Subsequent phase 3 studies have also confirmed the urate-lowering ability of pegloticase in patients with severe gouty arthritis who are refractory or intolerant to allopurinol and with serum urate ≥8 mg/dL [36]. In two 24-week, randomized, double-blind, placebo-controlled studies, the proportion of patients with plasma urate levels <6 mg/dL for ≥80% of the time during months 3 and 6 (corresponding to the 4-week periods immediately following week 9 and week 21 infusions) was significantly higher in patients receiving pegloticase (8 mg biweekly or every 4 weeks) compared with those receiving placebo (42% and 35% vs 0%, p < 0.001 for both comparisons).

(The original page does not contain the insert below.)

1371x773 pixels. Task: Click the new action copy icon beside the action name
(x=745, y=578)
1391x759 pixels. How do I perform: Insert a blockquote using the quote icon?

Complete response in one or more tophi (defined as 100% reduction in tophus area) was seen in 40% of patients receiving biweekly pegloticase, 21% of those receiving monthly pegloticase, and 7% of those receiving placebo (biweekly vs placebo, p = 0.002; monthly vs placebo p = 0.2). Pegloticase antibodies were present in 134 of 150 treated patients and were significantly associated with an impaired response to therapy and a higher risk of infusion-related reactions. Gout flares (despite prophylaxis with colchicine or NSAIDs throughout the study) and infusion-related reactions (despite pretreatment with fexofenadine, acetaminophen, and hydrocortisone) were the most frequently reported AEs [36].

Summary

Gouty arthritis is the most common type of inflammatory arthritis in males over the age of 40 years. Unfortunately, it is also one of the most misunderstood diseases. Oversaturation of serum urate and formation of MSU crystals activates the inflammasome, resulting in the maturation of IL-1β, a proinflammatory cytokine. This begins a cascade of events that culminates in neutrophil influx into the synovium and the highly inflammatory nature of acute gouty arthritis. Management of this condition requires treatment of the acute attack, addressing the underlying metabolic abnormality of the hyperuricemia, and providing prophylaxis to the patient to prevent recurrence until normouricemia is achieved. Unfortunately, a large proportion of especially elderly patients are either unresponsive to or intolerant of the use of currently available medications such as xanthine oxidase inhibitors and NSAIDs because of the presence of significant comorbidities such as renal failure, cardiovascular disease, or being at risk for gastrointestinal bleeding. In these patients, the advent of IL-1 blockade represents a promising new treatment modality. Results from the completed phase 3 studies of these agents, once available, will help us to better understand their benefit-risk ratio.